- PROBLEM DESCRIPTION -
Begin at the line that holds "Descripción [tab] (86, 673)" and copy each line exactly until the data below ends, including that last line but no pictures.

- DATA SECTION -
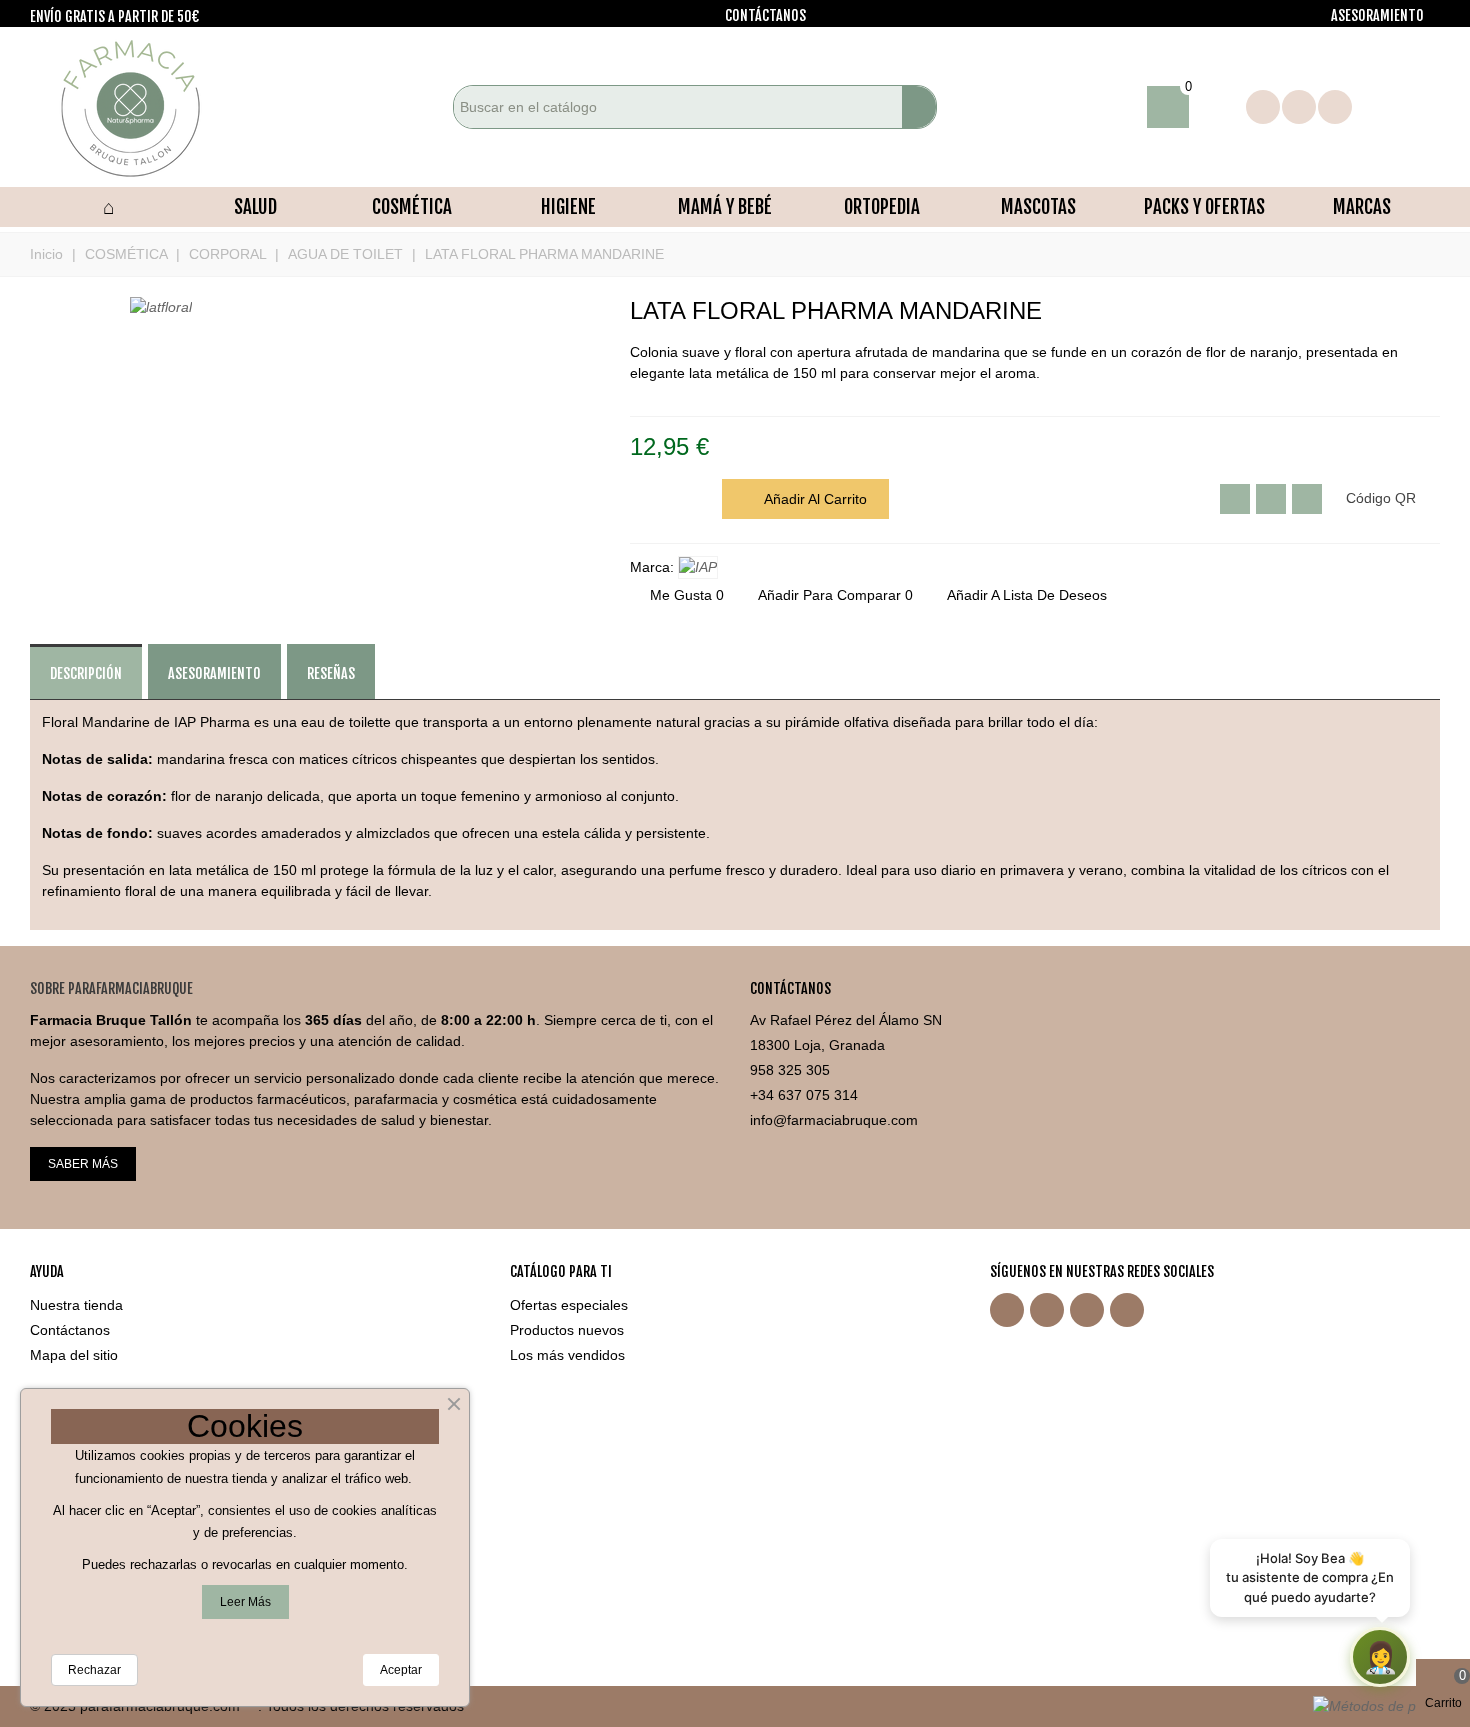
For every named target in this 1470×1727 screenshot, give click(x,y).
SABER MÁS (83, 1164)
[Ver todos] (698, 567)
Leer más (245, 1602)
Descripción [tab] (86, 673)
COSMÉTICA (412, 207)
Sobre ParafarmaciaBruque (111, 988)
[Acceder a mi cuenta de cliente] (1217, 107)
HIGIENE (568, 207)
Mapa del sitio (74, 1355)
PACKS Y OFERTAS (1204, 207)
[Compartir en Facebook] (1271, 499)
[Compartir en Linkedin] (1307, 499)
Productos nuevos (567, 1330)
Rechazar (94, 1670)
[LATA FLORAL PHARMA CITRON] (1425, 312)
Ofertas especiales (569, 1305)
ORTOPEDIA (882, 207)
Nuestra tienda (76, 1305)
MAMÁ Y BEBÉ (725, 207)
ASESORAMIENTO (1377, 15)
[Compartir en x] (1235, 499)
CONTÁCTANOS (765, 15)
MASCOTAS (1038, 207)
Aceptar (401, 1670)
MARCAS (1362, 207)
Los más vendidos (567, 1355)
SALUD (255, 207)
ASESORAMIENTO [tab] (214, 673)
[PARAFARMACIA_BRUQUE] (140, 107)
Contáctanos (70, 1330)
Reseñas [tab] (331, 673)
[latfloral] (161, 307)
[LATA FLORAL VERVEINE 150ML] (1393, 312)
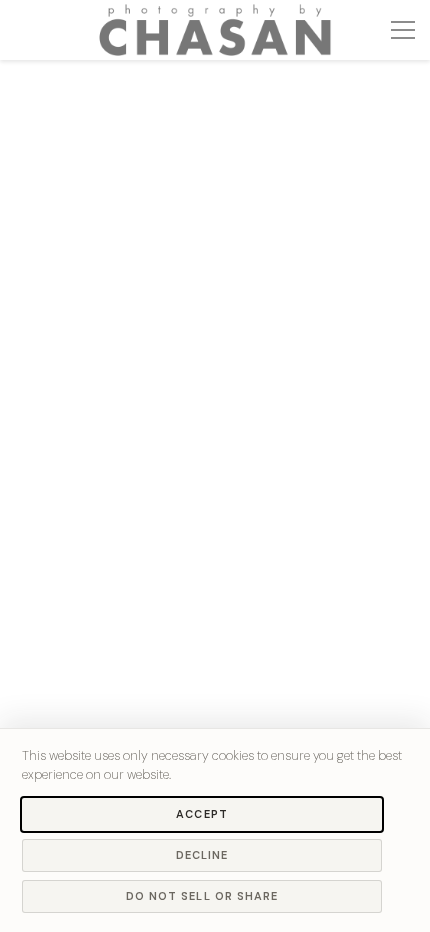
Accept (202, 814)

- RESULT BELOW -
Descripción [tab] (86, 673)
COSMÉTICA (412, 207)
Sobre ParafarmaciaBruque (111, 988)
[Acceder a mi cuenta de cliente] (1217, 107)
HIGIENE (568, 207)
Mapa del sitio (74, 1355)
PACKS Y OFERTAS (1204, 207)
[Compartir en Facebook] (1271, 499)
[Compartir en Linkedin] (1307, 499)
Productos nuevos (567, 1330)
Rechazar (94, 1670)
[LATA FLORAL PHARMA CITRON] (1425, 312)
Ofertas especiales (569, 1305)
ORTOPEDIA (882, 207)
Nuestra tienda (76, 1305)
MAMÁ Y BEBÉ (725, 207)
ASESORAMIENTO (1377, 15)
[Compartir en x] (1235, 499)
CONTÁCTANOS (765, 15)
MASCOTAS (1038, 207)
Aceptar (401, 1670)
MARCAS (1362, 207)
Los más vendidos (567, 1355)
SALUD (255, 207)
ASESORAMIENTO [tab] (214, 673)
[PARAFARMACIA_BRUQUE] (140, 107)
Contáctanos (70, 1330)
Reseñas [tab] (331, 673)
[latfloral] (161, 307)
[LATA FLORAL VERVEINE 150ML] (1393, 312)
Accept (202, 814)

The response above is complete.